• Texto fornecido
_ _ _ _ _ _ _
“Cinema: Trajetória no subdesenvolvimento”, de Paulo Emílio Sales Gomes. Editora Paz e Terra. 1996.
Essa resenha fiz no primeiro ano da que estudei na faculdade de cinema, em 1997. Falo sobre um capítulo do livro, que é um clássico: “1ª Época do Cinema Brasileiro – De 1896 A 1912”.
O cinema aportou no Brasil em 1896. As sessões dos ‘filmes’ eram feitas na Rua do Ouvidor (no Centro do RJ) e o projetor chamava-se omniographo. Os jornais da época comentaram o acontecimento como uma grande novidade. O aparelho deve ter funcionado por umas duas ou três semanas.
Durante o início de 1897 surgiram aparelhos de diversos nomes e o mais famoso era chamado de cinematographo. Artistas ambulantes, com algum conhecimento mecânico, manipulavam as máquinas. Vários curtas eram apresentados nos programas de teatro de variedades e nos cafés-concertos.
O italiano Paschoal Segreto, era um dos principais donos da 1ª sala de exibição que ficava na Rua do Ouvidor, nº 141 e foi aberta em 31 de julho de 1897. Chamava-se "Salão de Novidades" e depois "Salão Paris no Rio". Paschoal tinha mais três irmãos: Gaetano, Afonso e Luiz, estes dois últimos trabalhavam para ele. O estabelecimento oferecia grande variedade de atrações visuais e mecânicas, porém as ‘vistas animadas’ eram a principal atração. Os ‘curtas’ precisavam ser renovados e Paschoal sempre mandava seus emissários atrás de novidades, em Paris ou Nova York, a fim de obter também aparelhos mais modernos.
Em 1898, no dia 19 de junho, enquanto Afonso retornava de uma dessas viagens, filmou a Baía de Guanabara a bordo do paquete francês chamado ‘Brésil’, segundo alguns críticos e teóricos, nascia então o cinema brasileiro. Daí por diante Afonso registrou várias outras imagens do RJ. Não se sabe quando ou se essas imagens foram apresentadas ao público. Os jornais datados em julho e na primeira semana de agosto de 1898 anunciavam com freqüência a apresentação de ‘vistas’ cariocas na Rua do Ouvidor, porém nenhuma dessas exibições se realizaria até 8 de agosto, dia em que o ‘salão’ foi totalmente destruído por um incêndio, reabrindo em janeiro de 1899. Durante esse período em que o ‘salão’ ficou fechado, as vistas de Afonso podem ter sido exibidas em Campos, no Estado do Rio, onde Paschoal montava uma sucursal de sua ‘empresa’.
_ _ _ _ _ _ _
• O que se pede
Reproduza sem alterações o trecho da resenha sobre os primeiros anos do cinema no Brasil que começa nas palavras "Em 1898, no" e termina em "de sua ‘empresa’.".

• Dados fornecidos
_ _ _ _ _ _ _
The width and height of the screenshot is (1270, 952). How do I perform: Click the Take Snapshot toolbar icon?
_ _ _ _ _ _ _
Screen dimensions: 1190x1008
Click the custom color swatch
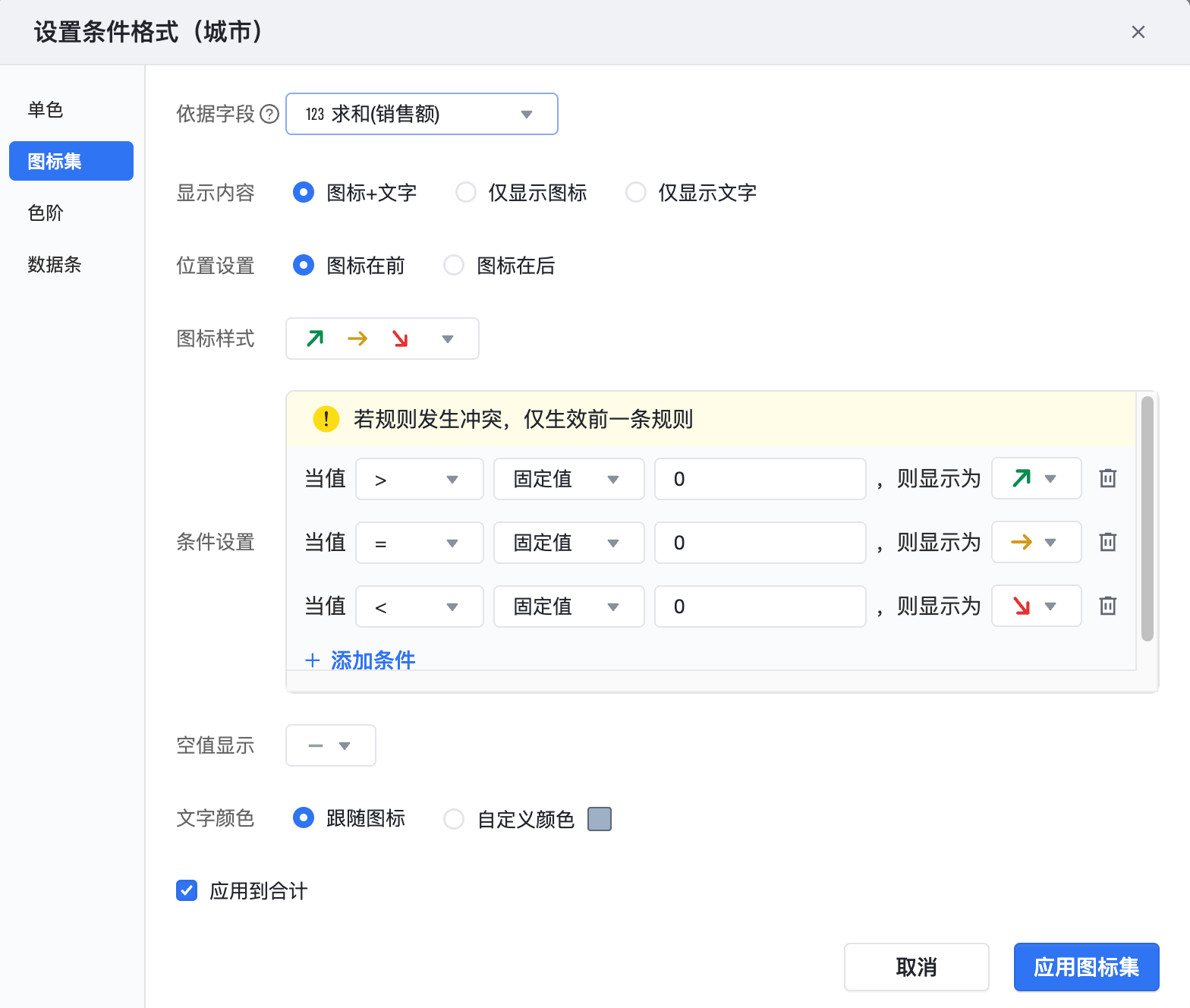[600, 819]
_ _ _ _ _ _ _
• Resposta completa
Em 1898, no dia 19 de junho, enquanto Afonso retornava de uma dessas viagens, filmou a Baía de Guanabara a bordo do paquete francês chamado ‘Brésil’, segundo alguns críticos e teóricos, nascia então o cinema brasileiro. Daí por diante Afonso registrou várias outras imagens do RJ. Não se sabe quando ou se essas imagens foram apresentadas ao público. Os jornais datados em julho e na primeira semana de agosto de 1898 anunciavam com freqüência a apresentação de ‘vistas’ cariocas na Rua do Ouvidor, porém nenhuma dessas exibições se realizaria até 8 de agosto, dia em que o ‘salão’ foi totalmente destruído por um incêndio, reabrindo em janeiro de 1899. Durante esse período em que o ‘salão’ ficou fechado, as vistas de Afonso podem ter sido exibidas em Campos, no Estado do Rio, onde Paschoal montava uma sucursal de sua ‘empresa’.